President Reagan has approved a new national space policy that calls for an ambitious plan aimed at developing a base on the moon and manned flights to Mars, White House sources said yesterday.

Confirming a report to be published next week in Aviation Week & Space Technology magazine, officials said Reagan approved the policy early this month. The proposal will be contained in a legislative package to be submitted to Congress after the State of the Union address.

The National Aeronautics and Space Administration would not comment on the magazine report. The policy statement reflects many of the proposals made on Capitol Hill over the past two years and shares key recommendations with a recent report on the future of the country's space program by former astronaut Sally Ride.

"Although I cannot verify the accuracy of this report, it is just what the nation needs," said Rep. Bill Nelson (D-Fla.), who chairs a key subcommittee of the House Committee on Science, Space and Technology. "This is the bold new approach to planetary travel and to exploring other planets that our space program must have."

The Reagan administration has been attacked for what its critics have called a failure to act decisively on a long-term policy to ensure the nation's continued eminence in space in the aftermath of the space shuttle Challenger disaster in 1986.

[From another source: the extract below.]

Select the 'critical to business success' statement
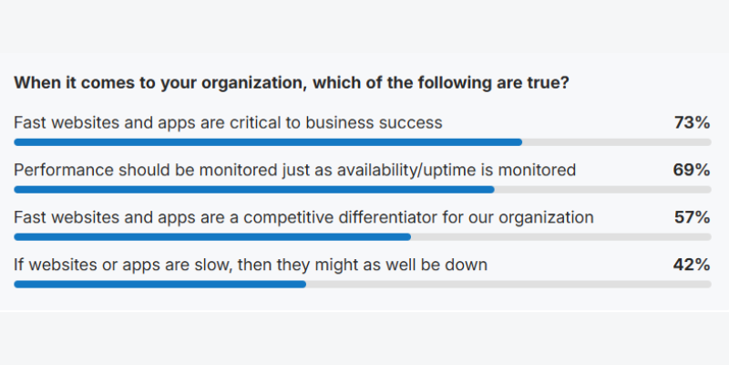The image size is (729, 365). tap(228, 123)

Support from Congress and in the administration for space programs has vacillated in the face of severe budgetary constraints. Athough Reagan has emphasized the importance of constructing an orbiting space station in the 1990s, the proposal has been endangered by budget cuts.

As an initial part of the new policy, the White House has proposed giving NASA $100 million in planning funds to begin a program for the development of new "Pathfinder" technologies, Aviation Week reported, that would be the first step toward giving the United States the ability to return to the moon by the end of the century and to begin flights to Mars early in the 21st century.

As part of the proposal, NASA has been instructed to identify potential cooperative projects that could be raised by Reagan when he meets with Soviet leader Mikhail Gorbachev during a summit planned for this summer in Moscow.

The pursuit of an unmanned Mars flight that would return to earth samples of the planet's surface is one possibility for a joint mission, Aviation Week reported. Before any manned flight to Mars is undertaken both the United States and the Soviets have said that it would be necessary first to send an unmanned test flight.

Aviation Week reported that total funding for the new project would exceed $1 billion and that the policy was unanimously approved by the Senior Interagency Group for Space in late December.

Unlike the Apollo project that put men on the moon in 1969, there is no deadline for returning to the moon or reaching Mars, and it is not clear what level of support the administration will receive from Congress.

In addition, funding of the program will require political support as well as a constant influx of new money for years.

"I think a program with vision will get the support of Congress and of the American people," Nelson said. "We have been waiting for the leadership we need to get it off the ground."

According to the documents obtained by Aviation Week, NASA officials originally had sought $120 million from the administration in the new budget for the project's initial stages, but the Office of Management and Budget approved $100 million.

Among the specific components of the new policy will be:

The launch of an unmanned probe to Mars to return surface samples in the late 1990s.

Development of automatic rendezvous and docking capabilities for mission to the moon and Mars.

The development of new rocket systems to sustain astronauts on lunar and Martian missions. Advanced rocket technology that reduces the amount of fuel -- and weight -- will be needed.

Choosing to return first to the moon and slowly setting sights on Mars was recommended by Ride last August in a report on the future of the U.S. space program.

"Settling Mars should be our eventual goal, but it should not be our first goal," she wrote. Instead, she recommended a selective strategy of growth beginning with a new moon program.